---- Task data

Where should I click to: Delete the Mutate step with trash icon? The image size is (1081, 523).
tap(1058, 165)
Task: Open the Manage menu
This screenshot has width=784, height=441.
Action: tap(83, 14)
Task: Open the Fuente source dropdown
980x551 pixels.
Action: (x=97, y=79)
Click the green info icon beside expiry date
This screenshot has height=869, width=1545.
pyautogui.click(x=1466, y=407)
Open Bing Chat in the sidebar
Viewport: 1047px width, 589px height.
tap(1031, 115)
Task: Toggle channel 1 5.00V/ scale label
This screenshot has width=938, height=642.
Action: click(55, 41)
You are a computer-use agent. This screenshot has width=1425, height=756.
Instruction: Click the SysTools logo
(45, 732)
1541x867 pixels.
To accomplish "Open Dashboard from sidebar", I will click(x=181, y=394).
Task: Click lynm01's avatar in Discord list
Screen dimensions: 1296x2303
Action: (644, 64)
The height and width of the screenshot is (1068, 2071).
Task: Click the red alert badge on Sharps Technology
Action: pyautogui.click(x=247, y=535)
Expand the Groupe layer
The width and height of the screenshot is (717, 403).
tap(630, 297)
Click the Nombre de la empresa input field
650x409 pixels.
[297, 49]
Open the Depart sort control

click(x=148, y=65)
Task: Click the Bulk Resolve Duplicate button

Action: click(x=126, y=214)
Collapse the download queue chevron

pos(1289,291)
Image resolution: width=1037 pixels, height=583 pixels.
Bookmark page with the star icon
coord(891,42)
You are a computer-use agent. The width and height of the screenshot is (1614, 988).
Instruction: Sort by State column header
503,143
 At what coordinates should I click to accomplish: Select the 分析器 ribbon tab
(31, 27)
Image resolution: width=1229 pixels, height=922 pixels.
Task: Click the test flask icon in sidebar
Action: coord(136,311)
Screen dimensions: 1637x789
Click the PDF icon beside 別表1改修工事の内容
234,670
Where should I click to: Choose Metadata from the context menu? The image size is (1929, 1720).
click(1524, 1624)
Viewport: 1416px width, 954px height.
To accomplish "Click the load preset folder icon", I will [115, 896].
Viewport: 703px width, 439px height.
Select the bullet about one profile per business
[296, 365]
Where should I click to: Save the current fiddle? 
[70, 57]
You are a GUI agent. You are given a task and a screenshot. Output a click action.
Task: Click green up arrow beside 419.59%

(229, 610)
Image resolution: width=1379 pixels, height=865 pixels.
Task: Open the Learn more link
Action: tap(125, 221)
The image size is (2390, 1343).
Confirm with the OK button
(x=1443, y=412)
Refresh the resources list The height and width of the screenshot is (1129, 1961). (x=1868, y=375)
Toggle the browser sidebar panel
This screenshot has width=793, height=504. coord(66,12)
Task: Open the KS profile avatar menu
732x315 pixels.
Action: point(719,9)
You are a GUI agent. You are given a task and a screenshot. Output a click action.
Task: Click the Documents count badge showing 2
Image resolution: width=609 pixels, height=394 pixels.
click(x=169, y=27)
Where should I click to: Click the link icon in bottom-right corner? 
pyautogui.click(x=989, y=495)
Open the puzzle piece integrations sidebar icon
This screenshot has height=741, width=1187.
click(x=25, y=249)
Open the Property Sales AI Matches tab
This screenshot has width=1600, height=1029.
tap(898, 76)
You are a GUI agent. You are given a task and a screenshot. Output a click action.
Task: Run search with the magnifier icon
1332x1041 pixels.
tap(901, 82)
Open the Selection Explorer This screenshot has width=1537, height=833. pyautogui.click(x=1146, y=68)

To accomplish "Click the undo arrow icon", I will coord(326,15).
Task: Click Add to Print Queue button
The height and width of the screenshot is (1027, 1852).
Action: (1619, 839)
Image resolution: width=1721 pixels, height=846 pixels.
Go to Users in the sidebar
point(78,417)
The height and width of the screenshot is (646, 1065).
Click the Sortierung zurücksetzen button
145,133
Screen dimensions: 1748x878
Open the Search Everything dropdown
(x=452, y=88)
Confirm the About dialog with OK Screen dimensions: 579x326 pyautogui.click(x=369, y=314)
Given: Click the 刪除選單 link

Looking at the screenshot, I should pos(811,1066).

--------

#### [Work item]
Your answer must consist solely of the lines above between the line holding "Click the green info icon beside expiry date" and the line holding "Task: Click lynm01's avatar in Discord list", inclusive, copied exactly.

#### [Written solution]
Click the green info icon beside expiry date
This screenshot has height=869, width=1545.
pyautogui.click(x=1466, y=407)
Open Bing Chat in the sidebar
Viewport: 1047px width, 589px height.
tap(1031, 115)
Task: Toggle channel 1 5.00V/ scale label
This screenshot has width=938, height=642.
Action: click(55, 41)
You are a computer-use agent. This screenshot has width=1425, height=756.
Instruction: Click the SysTools logo
(45, 732)
1541x867 pixels.
To accomplish "Open Dashboard from sidebar", I will click(x=181, y=394).
Task: Click lynm01's avatar in Discord list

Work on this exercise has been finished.